Cointelegraphが8月6日(現地時間)に報じた。ブラックシア氏は退社の理由について、防衛・セキュリティ分野の研究に取り組むためだと明らかにした。
今回の動きは、Suiエコシステムの中核を担ってきた技術人材が、人工知能(AI)セキュリティ分野へ軸足を移す事例として注目を集めそうだ。ブラックシア氏によると、今後のMysten Labsの技術ビジョンは、共同創業者で最高経営責任者(CEO)のエバン・チェン氏が担う。
ブラックシア氏は決断の背景として、実践的な技術研究に携われることと、新たな課題領域に取り組めることを挙げた。「キャリアを振り返ると、新しい問題領域を探りながら、自ら手を動かして技術的な仕事をしている時が最も充実していた。今回の役割は、その両方を実現できる機会だ」と説明した。
あわせて、AIの普及がセキュリティ環境を大きく変えつつあるとの認識も示した。「攻撃側と防御側の力関係が変わる局面にあり、それがセキュリティ分野で働く動機になった」と語っている。
背景には、AIがソフトウェアの脆弱性探索やフィッシング攻撃の自動化、ブロックチェーンインフラに対する攻撃の高速化などに活用され始めている流れがある。Mysten Labsの技術トップが暗号資産インフラ開発から離れ、AIを軸とした防衛・セキュリティ研究へ進む判断も、こうした潮流と重なる。

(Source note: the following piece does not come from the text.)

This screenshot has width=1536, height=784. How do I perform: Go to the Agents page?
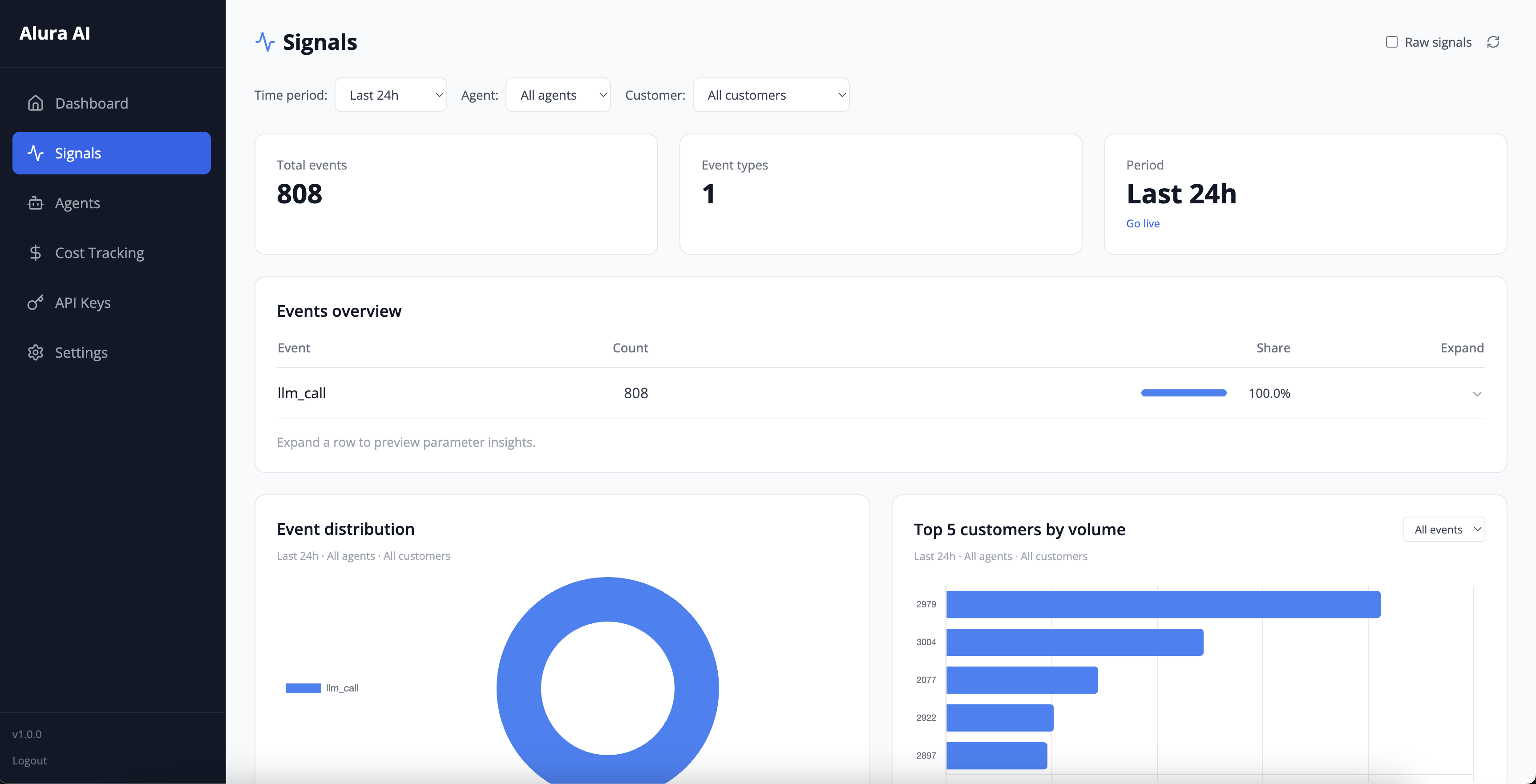pos(77,203)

一方でブラックシア氏は、Mysten LabsやSuiエコシステムとの関係を完全に断つわけではないとしている。今後もMysten Labsに近い立場で助言を続けるほか、SuiエコシステムやMove財団の活動にも関与を続けたい考えを示した。
Mysten Labsは2021年9月、ブラックシア氏とMeta出身の元幹部4人らが共同で設立した。Suiブロックチェーンの開発企業として知られる。今回の人事を受け、同社はエバン・チェン氏を中心とする経営・技術体制へ再編が進むことになる。
今後の焦点は二つある。第一に、エバン・チェン氏が技術ビジョンを直接担う体制の下で、Mysten LabsとSuiエコシステムの開発方針がどう整理されるか。第二に、ブラックシア氏がAnthropicで手掛ける防衛・セキュリティ研究が、AIとブロックチェーンインフラを巡るセキュリティ競争にどのような影響を及ぼすかだ。